Sopan Deb is a writer for the New York Times, as well as a New York City-based standup comedian. Before joining the Times, Deb was one of a handful of reporters who covered Donald Trump's presidential campaign from start to finish as a campaign embed for CBS News. He covered hundreds of rallies in more than 40 states for a year and a half and was named a “breakout media star” of the election by Politico. He won an Edward R. Murrow award for a documentary he produced for The Boston Globe called Larger Than Life, which told the story about the NBA Hall of Famer Bill Russell’s complicated relationship with the city of Boston.

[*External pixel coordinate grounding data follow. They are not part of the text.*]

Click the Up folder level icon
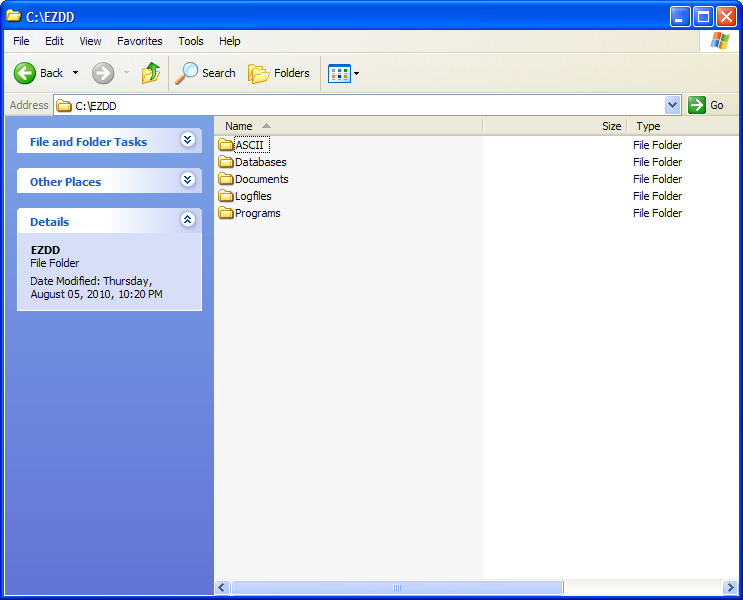This screenshot has width=743, height=600. (x=151, y=73)
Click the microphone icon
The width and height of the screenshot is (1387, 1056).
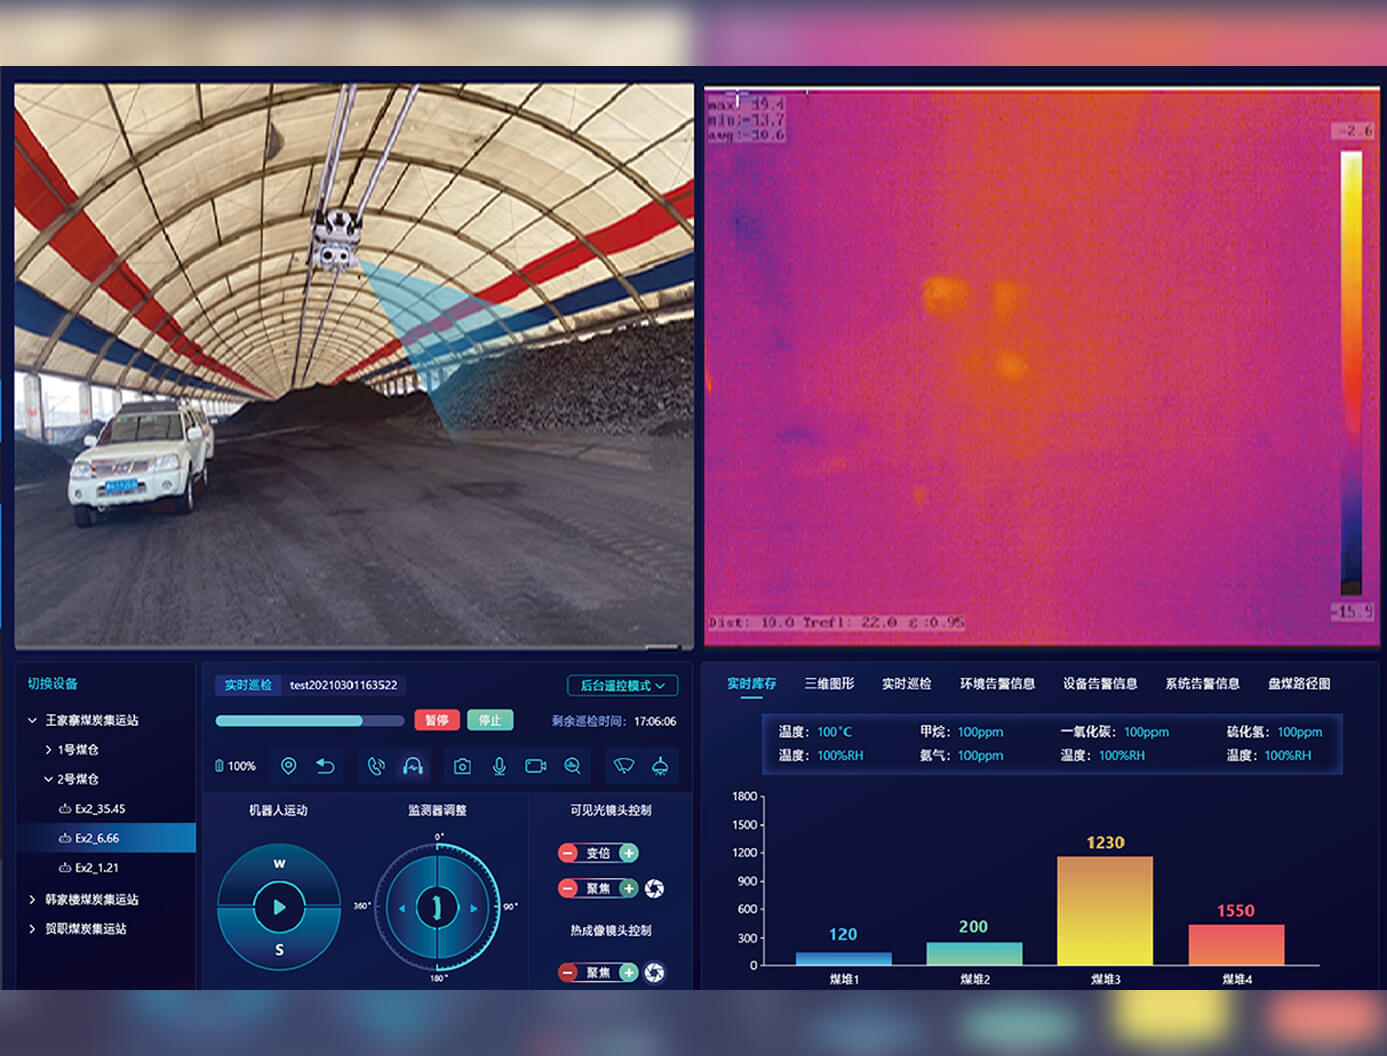tap(499, 766)
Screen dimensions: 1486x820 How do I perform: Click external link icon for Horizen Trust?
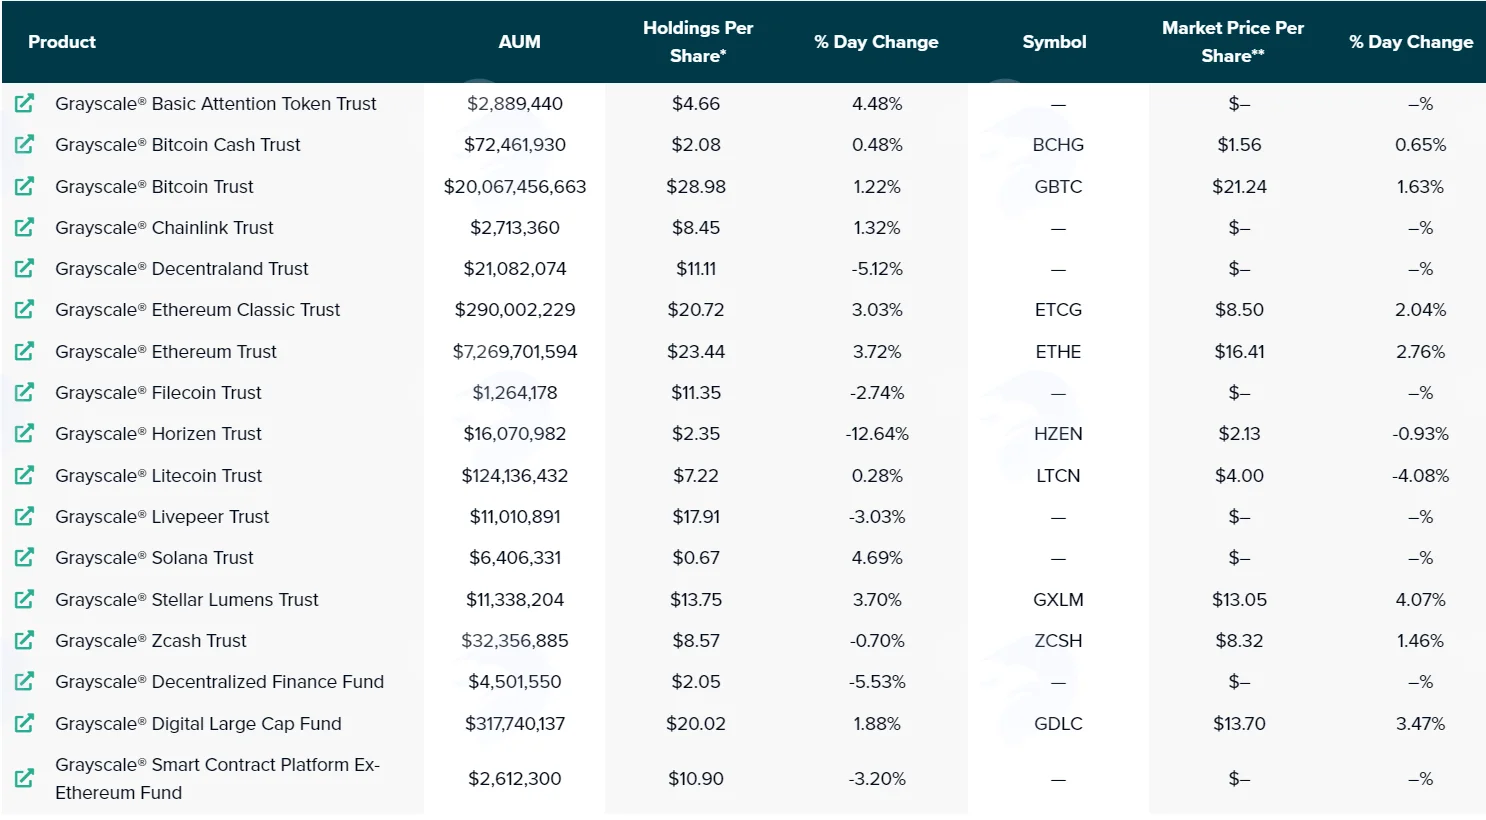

Deb lives in New York City.
Alka Arora, PhD, is Associate Professor of Women’s Spirituality at CIIS, where she has been teaching since 2011. She also served as the department chair from 2012-2016, during which time she developed the MA program in Women, Gender, Spirituality, and Social Justice. Alka’s scholarship is focused on four interrelated areas of inquiry: spiritual activism, multiracial feminisms, vegan ecofeminism, and transformative pedagogy. She uses what she calls an integral feminist pedagogy in her teaching, inviting students to see social justice work as a form of sacred praxis.
As a first generation Indian-American woman, Alka brings to her work a lived experience of navigating differing cultural contexts. Her commitment to feminism and women’s spirituality stems in part from her own efforts to reconcile the patriarchal aspects of the Hindu tradition with its mystical teachings and reverence for the divine feminine.
Alka’s current work is focused on envisioning a fourth wave of feminism that integrates spiritual wisdom, eco-social activism, racial justice, and gender reconciliation. She is also a certified lead facilitator with Gender Equity and Reconciliation International (GERI), a non-profit organization that draws on the power of truth-telling and dialogue to transform gender relations.